The first day was a complete nightmare, the realization of where I ended up, and seeing that I'm on the same floor as patients with severe mental disabilities put me into full blown panic mode and I nearly got into a fight with the doctor who was on call that weekend. I felt like a caged animal, constantly paced around, couldn't sleep and in general felt like I was about to explode. The relief came soon though, as family visited and I made an arrangement with the doctor to be moved to an open wing after the weekend. This was then pushed up and I got moved the same day (Saturday). Things were completely different there, I got to meet some people with similar issues and just talking with them and knowing that you're not alone with such health problems was a huge relief. Initially I declined medication but gave in after a few days. We also had lots of workshops and group therapy sessions, all of which I thought were bullshit at the start. After about 10 days of my stay I calmed down completely, my blood pressure was the lowest it had ever been, I got back some of the long lost clarity. After two weeks since I started taking the meds I really started to see the improvement in mood and general outlook, memory and general cognitive abilities. I also went to workshops designed to inform you of depression and how to deal with it. By far the most eye opening thing was the realization that I had a completely wrong idea of what depression is and how it looks like. After a little more than 3 weeks I was a completely different person, someone that I thought stopped existing years ago. 10 days later I was dismissed from the hospital and continued checkups with a therapist evrty month or so. It has been all uphill since then.

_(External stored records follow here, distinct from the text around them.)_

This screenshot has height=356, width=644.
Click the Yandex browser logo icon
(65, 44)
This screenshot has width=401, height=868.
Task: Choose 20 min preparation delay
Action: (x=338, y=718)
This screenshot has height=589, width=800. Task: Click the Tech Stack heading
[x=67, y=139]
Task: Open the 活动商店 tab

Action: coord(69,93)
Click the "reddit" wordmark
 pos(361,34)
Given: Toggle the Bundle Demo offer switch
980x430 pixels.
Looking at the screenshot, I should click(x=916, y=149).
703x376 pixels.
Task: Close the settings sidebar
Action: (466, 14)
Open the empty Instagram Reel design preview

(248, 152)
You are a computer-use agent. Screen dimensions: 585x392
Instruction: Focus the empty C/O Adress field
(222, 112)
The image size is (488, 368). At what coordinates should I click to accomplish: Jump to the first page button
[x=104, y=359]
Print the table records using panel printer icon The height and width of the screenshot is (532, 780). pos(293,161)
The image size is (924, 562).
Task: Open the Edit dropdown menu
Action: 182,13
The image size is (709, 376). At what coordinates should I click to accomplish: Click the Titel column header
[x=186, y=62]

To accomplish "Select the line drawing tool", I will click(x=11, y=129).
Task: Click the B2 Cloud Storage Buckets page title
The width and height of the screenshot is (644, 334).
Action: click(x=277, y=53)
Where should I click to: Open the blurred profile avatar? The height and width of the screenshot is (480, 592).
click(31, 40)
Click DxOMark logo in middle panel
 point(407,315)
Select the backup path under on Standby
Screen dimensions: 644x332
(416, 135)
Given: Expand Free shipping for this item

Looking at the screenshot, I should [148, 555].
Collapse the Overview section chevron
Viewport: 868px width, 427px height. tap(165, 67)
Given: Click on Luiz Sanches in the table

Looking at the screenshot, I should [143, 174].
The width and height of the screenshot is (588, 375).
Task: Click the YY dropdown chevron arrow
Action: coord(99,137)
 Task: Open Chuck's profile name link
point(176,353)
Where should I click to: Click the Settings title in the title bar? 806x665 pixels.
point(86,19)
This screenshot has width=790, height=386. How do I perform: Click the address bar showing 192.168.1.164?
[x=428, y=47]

But my luck was trifold - I got lucky with the meds and dosage right away, a lot of people have been there for 2 or 3 months while the doctors tried to find the right combination of meds for them, since the effects take time to show. Two, I realized I have an amazing family and it brought us even closer together. And three, I realized how lucky I am to have been born in a country with good public health care.

All in all, one of the best things that happened to me.
 
Happy belated birthday dude.

I would stick with therapy and support groups, talking about the underlying issues and hearing others experiences will help reshape your POV.

I was pretty depressed and anxious when I went for my first outpatient appointment for MS type 1 until I met a young lady (20, I was 25) who had type 4, was in a wheelchair but was bubbly and more concerned with her mothers mood than the ailment. That opened my eyes, made me more empathic, and helped with my handling of the dark times.
 

Northeastmonk

Gold Member
I had a substance abuse issue as a teenager. It got so bad I'd be taking my meds with alcohol to increase the effects. it was all a big joke to me. I was in outpatient (a month) and inpatient rehab (5 days). It made me realize that I'm the only person who can change my situation. My dad also had health issues and I didn't want to become an adult with a substance abuse issue.
 

Husky

THE Prey 2 fanatic
I'm glad you're okay JareyBeary, you're one of my favorite people to see posting on the site. I like the input you provide, and seeing you keep it positive. Figured I oughta say that at some point.